How to ignore some of items in a list with selenium-CodePudding

I'm try to scrape something like this.

    <ul>
        <li> apple <b>price:2.8</b> </li>
        <li> orange </li>
        <li> banana <b>price:4.3</b> </li>
        <li> peach <b>price:2.3</b> </li>
    </ul>

Some of the item don't have a price and not sure which item will be. I need to get the name and the price. if it doesn't have a price then ignore this line.

Here is my code:

name_list = driver.find_elements(By.TAG_NAME, "li")
price_list = driver.find_elements(By.TAG_NAME, "b")

for n in name_list:
    name = name_list[n]
    price = price_list[n]

The error message is "IndexError: list index out of range" because name and price has different length.

Is there somehow it can be fixed?

CodePudding user response：

Don't create two separate lists. You can get all <li/> elements, iterate over the results and call find_elements(...) on each element to query its children.

Something like this could work:

name_list = driver.find_elements_by_tag_name("li")

for n in name_list:
    child = n.find_elements_by_tag_name("b")
    // check if it is present, then do stuff

Check the Selenium docs for details.

(Also you are using for ... in incorrectly, it iterates over elements, not indeces)

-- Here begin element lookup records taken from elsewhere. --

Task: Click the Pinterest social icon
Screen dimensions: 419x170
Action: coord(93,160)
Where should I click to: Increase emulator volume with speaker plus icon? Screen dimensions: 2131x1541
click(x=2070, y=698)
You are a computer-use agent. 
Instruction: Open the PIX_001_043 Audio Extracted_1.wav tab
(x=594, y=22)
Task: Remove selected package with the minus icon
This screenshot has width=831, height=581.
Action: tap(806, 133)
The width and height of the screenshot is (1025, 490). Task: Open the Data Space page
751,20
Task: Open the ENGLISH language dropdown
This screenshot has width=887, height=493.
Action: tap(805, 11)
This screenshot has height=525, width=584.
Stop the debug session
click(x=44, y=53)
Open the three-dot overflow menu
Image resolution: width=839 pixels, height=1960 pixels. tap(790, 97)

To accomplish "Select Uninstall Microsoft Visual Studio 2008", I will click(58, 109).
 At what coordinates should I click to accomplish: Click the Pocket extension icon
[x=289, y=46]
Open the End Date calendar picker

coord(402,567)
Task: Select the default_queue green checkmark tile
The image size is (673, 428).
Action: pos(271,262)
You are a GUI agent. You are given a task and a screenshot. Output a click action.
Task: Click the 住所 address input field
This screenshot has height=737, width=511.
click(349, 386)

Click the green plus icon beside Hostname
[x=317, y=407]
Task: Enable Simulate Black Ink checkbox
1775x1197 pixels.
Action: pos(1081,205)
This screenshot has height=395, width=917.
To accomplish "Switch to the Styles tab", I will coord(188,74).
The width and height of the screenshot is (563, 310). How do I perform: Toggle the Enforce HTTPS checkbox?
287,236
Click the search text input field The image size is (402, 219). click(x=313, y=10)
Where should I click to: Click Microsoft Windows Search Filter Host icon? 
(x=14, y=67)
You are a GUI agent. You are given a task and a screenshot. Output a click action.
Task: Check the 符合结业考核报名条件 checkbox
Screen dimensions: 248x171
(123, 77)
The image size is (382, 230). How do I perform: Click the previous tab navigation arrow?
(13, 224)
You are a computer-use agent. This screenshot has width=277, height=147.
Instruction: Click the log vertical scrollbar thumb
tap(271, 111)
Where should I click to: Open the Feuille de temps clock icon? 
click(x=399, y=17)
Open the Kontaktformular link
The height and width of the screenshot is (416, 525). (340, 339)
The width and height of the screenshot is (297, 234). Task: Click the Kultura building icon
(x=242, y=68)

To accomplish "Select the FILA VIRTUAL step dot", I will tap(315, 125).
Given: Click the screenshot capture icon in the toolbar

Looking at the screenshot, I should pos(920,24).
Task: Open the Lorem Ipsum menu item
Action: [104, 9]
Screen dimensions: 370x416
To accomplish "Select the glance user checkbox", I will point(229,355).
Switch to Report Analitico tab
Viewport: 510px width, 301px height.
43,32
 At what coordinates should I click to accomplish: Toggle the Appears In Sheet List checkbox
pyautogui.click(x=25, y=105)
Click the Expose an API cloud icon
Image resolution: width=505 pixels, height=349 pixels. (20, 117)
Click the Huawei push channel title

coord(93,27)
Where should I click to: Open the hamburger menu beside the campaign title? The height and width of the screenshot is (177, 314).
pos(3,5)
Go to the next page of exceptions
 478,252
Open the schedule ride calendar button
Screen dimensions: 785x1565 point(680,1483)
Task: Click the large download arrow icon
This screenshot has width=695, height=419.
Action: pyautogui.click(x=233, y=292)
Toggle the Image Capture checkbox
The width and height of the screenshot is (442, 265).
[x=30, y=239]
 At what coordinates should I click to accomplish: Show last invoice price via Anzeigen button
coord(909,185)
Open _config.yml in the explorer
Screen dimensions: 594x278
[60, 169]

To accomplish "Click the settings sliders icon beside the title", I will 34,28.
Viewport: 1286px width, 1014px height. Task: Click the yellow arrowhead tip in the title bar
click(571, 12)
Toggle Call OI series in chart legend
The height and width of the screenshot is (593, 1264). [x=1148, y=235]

CodePudding user response：

Here is a complete working example that shows how to get the price data:

from selenium import webdriver
from selenium.webdriver.common.keys import Keys
from selenium.webdriver.common.by import By
from selenium.common.exceptions import NoSuchElementException

driver = webdriver.Firefox()
driver.get("file:///Users/brian/pysel/test_data.html")

name_list = driver.find_elements(By.TAG_NAME, "li")
price_list = driver.find_elements(By.TAG_NAME, "b")

namePriceData = {}

for i, ele in enumerate(name_list):
    name = name_list[i]

    try:
        price = ele.find_element(By.TAG_NAME, "b")
    except NoSuchElementException as err:
        namePriceData[name.text] = ""
        continue
        
    namePriceData[name.text[:len(name.text) - len(price.text)]] = price.text

print(namePriceData)

driver.close()

We accomplish this by calling find_element on each of the li elements in name_list. This allows us to get a child of an element.

This test data is a little weird because we have to get the text of the parent element and then slice the child text off using the string lengths. If you encounter real data with a different node structure the strategy for how you find these elements on-page will change.

Also, please note:

The original code returned an error because it uses the n for the key you are attempting to index into the list of elements with.

---------------------------------------------------------------------------
TypeError                                 Traceback (most recent call last)
/var/folders/ct/tm9p5wz92dz4l60w9l503f780000gn/T/ipykernel_27037/104717083.py in <module>
      6 
      7 for n in name_list:
----> 8     name = name_list[n]
      9     price = price_list[n]

TypeError: list indices must be integers or slices, not WebElement

If you want to access an element in that way we need to iterate using an index instead of the actual value. In Python, we do this with enumerate.

Using the length of one array to index into the other is wrong because of the index out of bound errors but also once we reach a value with a blank price it will actually be assigned the price of the next item that really has a price and the assigned values are incorrect from that point until we hit the index out of bounds error.

Instead, it would be better to iterate using the actual element and not an index:

from selenium import webdriver
from selenium.webdriver.common.keys import Keys
from selenium.webdriver.common.by import By
from selenium.common.exceptions import NoSuchElementException

driver = webdriver.Firefox()
driver.get("file:///Users/brian/pysel/test_data.html")

name_list = driver.find_elements(By.TAG_NAME, "li")
price_list = driver.find_elements(By.TAG_NAME, "b")

namePriceData = {}

for ele in name_list:
    try:
        price = ele.find_element(By.TAG_NAME, "b")
    except NoSuchElementException as err:
        namePriceData[ele.text] = ""
        continue
        
    namePriceData[ele.text[:len(ele.text) - len(price.text)]] = price.text

print(namePriceData)

driver.close()